While many studies do not show significant increase in side effects among those taking high dose statins, there are more withdrawals among those taking high dose drugs, very few older people are enrolled in those studies, and no significant benefits were found with high dose statin use. A recent study of high vs standard dose statins in people Erik’s age (over 75) who have known CAD found no benefit in high dose use (0/1000 benefit when compared to standard dose statin therapy, as shown in BRCT above). There is no data about side effects in this study, but given that older people are generally excluded from high dose statin studies, there remains uncertainly as to whether the high dose atorvastatin given to Erik would have led to more weakness, fatigue, or even the chance of his getting diabetes.
In the end, Erik and I discussed the risks and benefits of statins and high dose statins after his discharge. Given the fact he was extremely weak and fatigued after returning home, and looking at the data, we cut Erik’s statin dose from 80mg to 20mg, with a subsequent reduction of his muscle fatigue.
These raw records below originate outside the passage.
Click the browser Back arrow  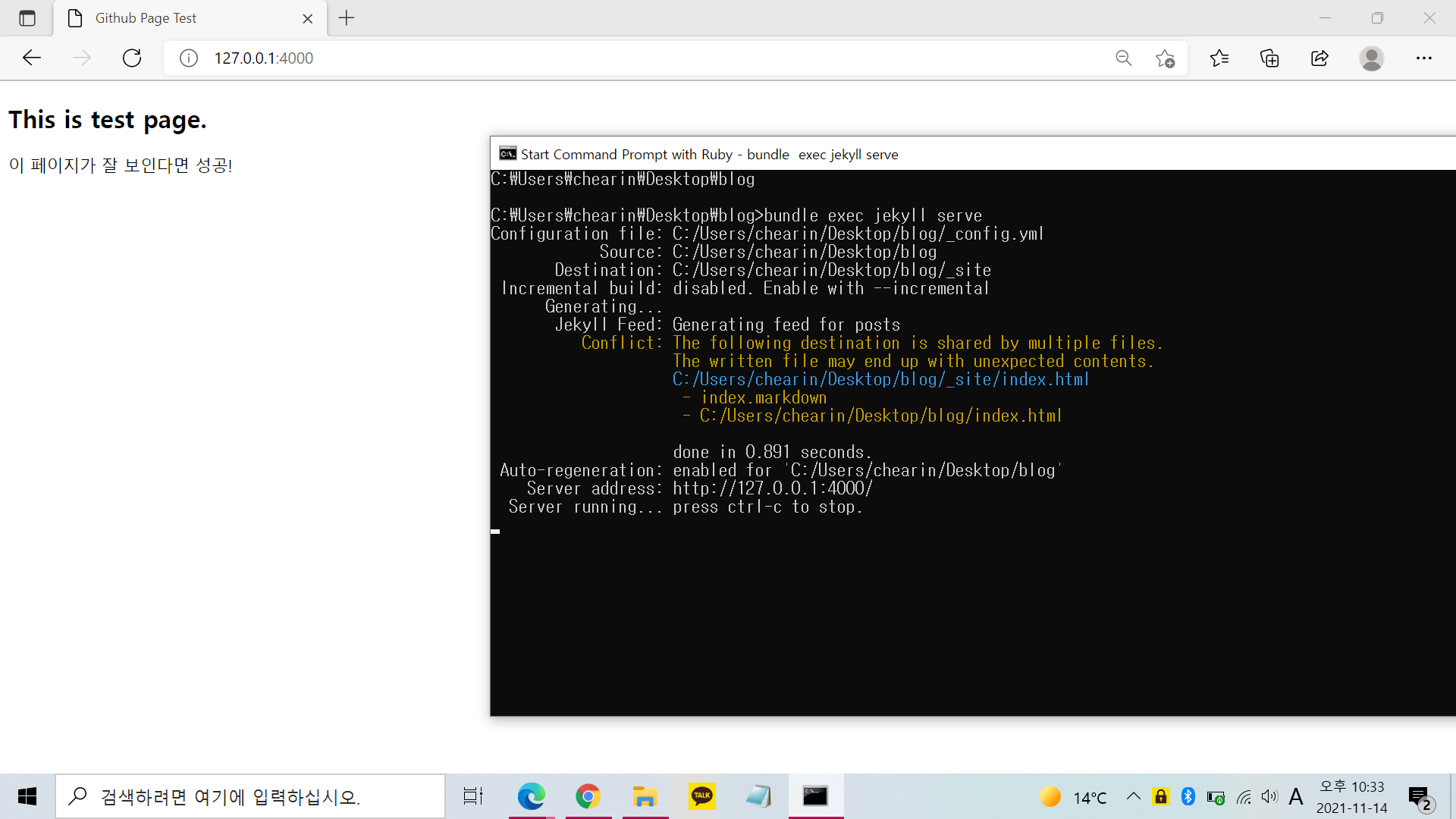click(32, 58)
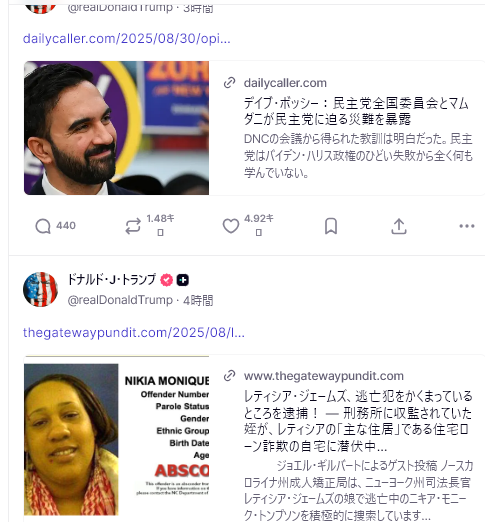Open the flag-themed profile avatar

point(40,289)
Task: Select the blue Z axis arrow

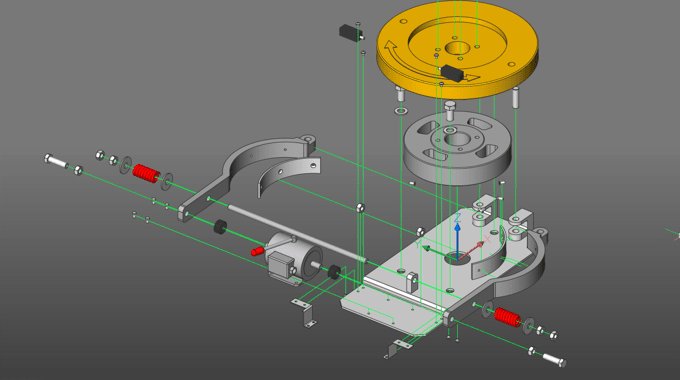Action: point(457,239)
There is no reason to believe that Erik would have been better protected from subsequent death or heart attack if he stayed on the high dose statin, and an uncertainty as to whether he would have been prone to more side effects, but as an active person it seemed reasonable to cut his dose to enable him to feel well and continue his vibrant lifestyle, especially given how poorly he felt. Again, a discussion of this issue in the hospital using BRCTs could have allowed Erik to leave the hospital on a dose of statins most appropriate for him and a better understanding of his risks and benefits.